Бабушка подняла хворостину и бросилась к братьям:
— Расчепитесь, безобразники! Ефимка, Никитка! Кому говорят? Ах вы, дубовы головы!
Мальчишки со всей деревни сбежались к нашему дому. Они, словно стрижи перед дождём, кружили по огороду и радовались:
— Глазовы дерутся! Глазовы дерутся!..
3
Ночью я видел сон: наш дом под черёмухой погорел. Унылые стояли мы над пепелищем. Потом Петька отправился по деревне собирать на погорелое место, а мне дал в руки топор и послал работать плотником в город. Топор был огромный, светлый, как зеркало. Но я не доверял Петьке: хитрый, он хотел услать меня в город, а сам остаться с черёмухой и поесть все ягоды. Я высоко поднял топор, сделал страшное лицо, закричал: «А вот никому, а вот никому!» — и проснулся.
На улице и вправду что-то застучало. Я вскочил с постели и подбежал к окну.
Через мостик мимо нашей избы проехал на телеге дядя Никита. Глаз у него был завязан платком. Сзади на сене сидел Петька, закутанный в армяк.
«Петька! Ты куда это?» — хотел было я крикнуть.
Но телега завернула за угол.
Я пошёл к черёмухе. Она тревожно шуршала листьями. Дом наш был разрушен и напоминал пепелище. Настя сидела на корточках и собирала в фартук черепки и баночки.
— А дядя Никита с Петькой в город поехали, — сообщила она. — На твоего тятьку жаловаться будут, чтобы не дрался. Вот попадёт теперь твоему тятьке.

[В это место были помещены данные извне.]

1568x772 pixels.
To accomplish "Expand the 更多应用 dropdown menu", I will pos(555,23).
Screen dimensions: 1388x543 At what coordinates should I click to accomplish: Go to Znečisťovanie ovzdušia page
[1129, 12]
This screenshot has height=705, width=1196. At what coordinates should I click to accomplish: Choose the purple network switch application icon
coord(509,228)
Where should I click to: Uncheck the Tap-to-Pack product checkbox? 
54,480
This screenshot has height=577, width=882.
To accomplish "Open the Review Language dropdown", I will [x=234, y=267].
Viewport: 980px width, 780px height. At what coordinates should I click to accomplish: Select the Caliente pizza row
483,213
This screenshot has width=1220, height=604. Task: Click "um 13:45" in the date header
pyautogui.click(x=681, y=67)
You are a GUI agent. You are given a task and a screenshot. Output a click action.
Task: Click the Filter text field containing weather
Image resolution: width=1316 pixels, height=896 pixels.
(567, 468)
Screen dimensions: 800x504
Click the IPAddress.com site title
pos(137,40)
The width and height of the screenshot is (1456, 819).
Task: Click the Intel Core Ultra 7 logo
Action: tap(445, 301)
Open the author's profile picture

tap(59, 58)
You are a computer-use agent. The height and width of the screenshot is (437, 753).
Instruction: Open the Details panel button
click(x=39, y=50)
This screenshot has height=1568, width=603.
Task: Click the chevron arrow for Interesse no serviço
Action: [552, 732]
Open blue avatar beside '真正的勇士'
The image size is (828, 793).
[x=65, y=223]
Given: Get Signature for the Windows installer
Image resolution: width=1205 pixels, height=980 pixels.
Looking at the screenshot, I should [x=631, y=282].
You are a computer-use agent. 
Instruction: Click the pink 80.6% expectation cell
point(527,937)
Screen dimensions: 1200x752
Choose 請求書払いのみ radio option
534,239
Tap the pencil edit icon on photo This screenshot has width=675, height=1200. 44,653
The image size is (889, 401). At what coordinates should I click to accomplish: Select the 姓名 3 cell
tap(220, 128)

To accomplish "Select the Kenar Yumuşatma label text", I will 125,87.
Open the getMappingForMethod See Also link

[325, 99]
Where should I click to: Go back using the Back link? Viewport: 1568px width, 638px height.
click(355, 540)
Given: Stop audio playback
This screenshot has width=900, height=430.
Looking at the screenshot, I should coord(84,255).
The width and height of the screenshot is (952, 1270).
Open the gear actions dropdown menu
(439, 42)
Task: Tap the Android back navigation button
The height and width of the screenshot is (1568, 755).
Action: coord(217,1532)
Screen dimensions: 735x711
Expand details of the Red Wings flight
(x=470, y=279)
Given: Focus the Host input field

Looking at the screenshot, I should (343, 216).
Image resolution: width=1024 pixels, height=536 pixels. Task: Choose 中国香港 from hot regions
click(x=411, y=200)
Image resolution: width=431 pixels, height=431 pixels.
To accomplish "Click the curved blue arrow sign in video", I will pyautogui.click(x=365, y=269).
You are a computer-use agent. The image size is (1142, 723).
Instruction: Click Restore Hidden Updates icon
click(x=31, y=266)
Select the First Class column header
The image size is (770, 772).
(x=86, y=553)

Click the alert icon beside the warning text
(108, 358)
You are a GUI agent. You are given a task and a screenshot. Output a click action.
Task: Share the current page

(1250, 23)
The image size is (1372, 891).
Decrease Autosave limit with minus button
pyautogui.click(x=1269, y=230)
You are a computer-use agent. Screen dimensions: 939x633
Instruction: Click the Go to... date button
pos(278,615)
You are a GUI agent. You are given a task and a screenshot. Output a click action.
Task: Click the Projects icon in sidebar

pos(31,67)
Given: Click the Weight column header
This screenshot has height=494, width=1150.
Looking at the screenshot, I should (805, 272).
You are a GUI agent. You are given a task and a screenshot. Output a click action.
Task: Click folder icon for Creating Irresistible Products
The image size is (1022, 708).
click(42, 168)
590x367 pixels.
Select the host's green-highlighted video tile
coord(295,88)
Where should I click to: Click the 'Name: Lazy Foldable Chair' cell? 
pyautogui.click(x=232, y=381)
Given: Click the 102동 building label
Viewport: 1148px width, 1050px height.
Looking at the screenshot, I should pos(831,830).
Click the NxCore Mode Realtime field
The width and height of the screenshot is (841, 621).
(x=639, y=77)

— И пусть попадёт! И дяде Никите пусть! — хмуро сказал я. — Зачем дом разломали? Большие, а хуже маленьких.
Я был сердит на отца, на мать, на всех взрослых. Я сказал Насте, что уйду сейчас в овин и буду сидеть там до позднего вечера.
— Зачем это? — удивилась Настя.
— А пусть меня отец с матерью поищут… пусть подумают, что я пропал. Я даже заночевать могу в овине.
— Знаешь что, — подумав, сказала Настя. — Давай лучше заново дом строить. Будто мы погорели…
Она взяла меня за руку и повела на свою усадьбу. Там, позади погреба, росла густая крапива и высокий репейник. Место мне понравилось. Здесь уж нам никто не помешает — ни мой тятька, ни дядя Никита.
Мы трудились с Настей целый день. Собирали старые доски, осколки стекла, гвозди и всё тащили к погребу. В новом доме мы сделали широкое окно, скамейку для сидения, стол и шкаф для посуды. Правда, крышу пришлось покрыть соломой, да и стёкол на окно не хватило. А так дом получился совсем хороший!